Karamea, NZ

August 8 – August 30th, 2016.

Nelson to Westport

Dave, our Airbnb host dropped us off at 7am at the I-Site for the first leg of a beautiful journey – a 4-hour bus ride to Westport, where we’d switch buses to go the rest of the way to Karamea.

Photos, click to enlarge: The view, the mid-journey stop, outside the Westport I-Site with a store across the street that may be familiar to U.S. folk, and a view down the street with mountains in the background.

The Karamea Express

From there we got on the Karamea Express, driven by Phil, to Karamea and got our first glimpses of the Tasman Sea. Phil carries the mail with him so on the way to Karamea there were lots of stop as he dropped letters and packages in mailboxes and on door steps. We didn’t mind – it gave us more of a tour of the area.


We were happy to arrive at Shona’s knowing we’d be here for 10-weeks or so and could settle in, relax, and to some degree get to know the area and the people. We had done a Skype tour with Shona when we were in the U.S. but we were surprised how large the house actually was. We discovered it was a short distance to the estuary, to a farm stand, to town, to various access point of the Tasman Sea, many walking trails including the Heapthy Trail. The house came with two bicycles and a camping van that we quickly became friends with.

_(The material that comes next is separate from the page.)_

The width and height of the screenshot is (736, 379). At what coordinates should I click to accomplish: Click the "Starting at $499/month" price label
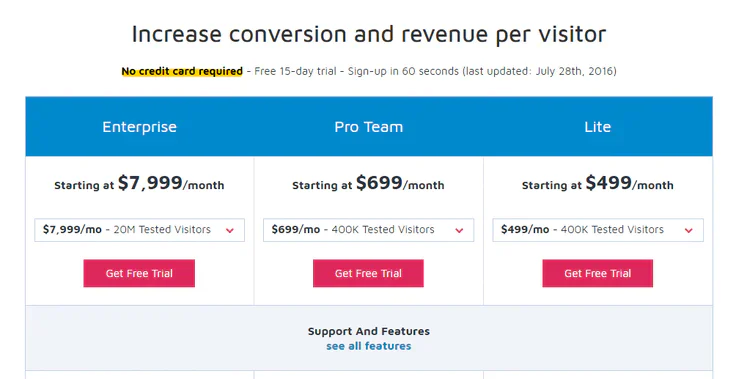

Shona’s yellow house, the only one like it in Karamea (color scheme inspired by her visiting our business in Marblehead) is bigger than it looks from the outside: 4 rooms plus living room, kitchen, bathroom and toilet. Can you see our Dual Path Cards Shona had put on her bathroom wall along with others she’s collected over time? When we arrived the neighbors sheep had gotten into her garden and eaten most of her swiss chard & kale, and they had pooped everywhere! We tended the garden and they eventually came back. We made meals from them and her tomatoes, pumpkin, garlic, beets, potatoes, lemons, leeks and herbs. We did a lot of weeding, grass cutting and chopping & hauling wood. It was winter when we arrived, only in the 50’s but surprisingly cold somehow, so that wood stove became our best friend! The kiwi were given to us and the little red yams saw at the local store we just had to try.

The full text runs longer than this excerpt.